Obviously enough, the theory is that the technical, nitty-gritty points should be dealt with at the lowest level, leaving the Ministers to argue over the politics and clinch a deal.
Michelle the Minister and her colleagues don't fancy a ban. Bans aren't sexy. Instead they propose a system of tradable permits for the emission of Chemical X, with the number of permits decreasing over time. This should make the production of Chemical X more expensive, and eventually lead to more use of Chemical Y, which is cleaner but not as cheap. They reject most of Martina's amendments, and modify Eddie's proposal along the lines of their scheme.
Into the Second Reading
Ideally, by now the less important aspects will have been sorted out. The crunch issues are looked at again, with a second round of amendments by both sides. Importantly, the Commission gives its opinion on the first round of amendments before hand, which can often sway things one way or another.
Maybe a Spot of Inter-Institutional Negotiation?
This is called the conciliation process.

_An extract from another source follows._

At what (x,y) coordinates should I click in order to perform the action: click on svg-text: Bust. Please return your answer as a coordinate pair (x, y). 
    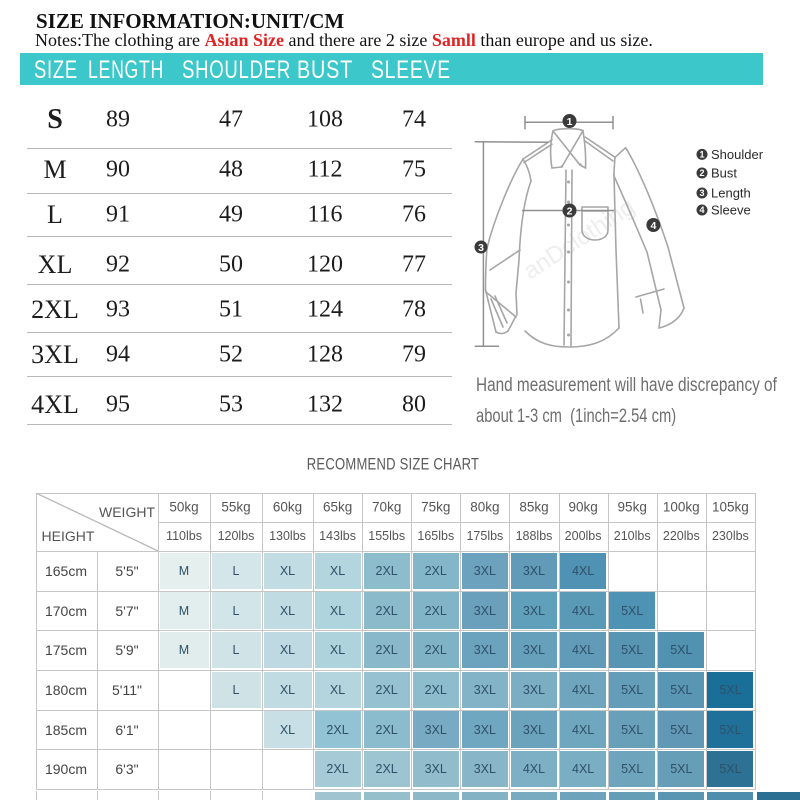
    Looking at the image, I should click on (724, 174).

Senior diplomats, or the relevant Ministers from the Member States are faced by a number of heavyweights from the European Parliament. Normally, they will put out a Vice-President specialised in this rather particular form of negotiation, the Rapporteur, and some senior members of the various political parties and the relevant committee.
The two sides argue the toss over what is now hopefully a small number of conflicting issues, until they come to an agreement or the time runs out. The Commission is virtually reduced to a bystander at this stage, as although they can and will intervene to make points, they don't have a veto on the final agreement.

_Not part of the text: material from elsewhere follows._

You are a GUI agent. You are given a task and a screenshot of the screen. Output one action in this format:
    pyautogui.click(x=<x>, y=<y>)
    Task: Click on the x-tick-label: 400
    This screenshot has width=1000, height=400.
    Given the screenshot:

Martina and some colleagues are sat on one side of the table. Michelle and the other Ministers are sat on the other. Eddie's boss, the Commissioner is sat on one end, trying to make helpful suggestions. Graham is in a bear suit outside the entrance to the building. Colin has made his phone calls. Round about 3AM, all sides are so sick of the whole thing that they come to a compromise - the trading scheme will run to 2018 at which point the ban will kick in.
If there is no agreement in conciliation, the proposal falls and everyone goes back to square one. Either the Commission tries again, or it gives the whole thing up as a bad job.
Member States Implement
Most EU laws are called Directives. These set down the basic rules on how the EU will handle safety standards for medical equipment, but allow the Member States considerable flexibility on how the nitty-gritty will operate. This is another manifestation of the doctrine of subsidiarity. Occasionally, the EU uses Regulations, which must be implemented more or less word for word, or Recommendations, which as you would expect are non-binding10.
Michelle goes back home and forgets about the whole thing. A few months later, someone in her department starts drafting national secondary legislation to bring the plan into effect. There are a few grey areas, which they try and work out as best they can, and a few bits that don't work with the national system, which they skate over and hope Eddie doesn't notice. Inevitably, Colin has found a whole bunch of national industry that have only just woken up - they raise a hue and cry, and try and have things watered down at the margins.
Evaluate, Assess and Maybe Revise
Obviously, just having the law on paper is not enough. It needs applying on the ground. Nor is the law a static system - in a few years time, technology moves on, problems are raised.
In a few years time Eddie11 will check the implementation of the Directive. His lawyer friends at the Commission will launch legal proceedings against laggards and those who have blatantly not respected the wording of the Directive. He'll also look at the current state of play with the science, examine industrial problems with the phase out - maybe he and his colleagues conclude that the law needs revising - if so it's back on the merry go round for another turn.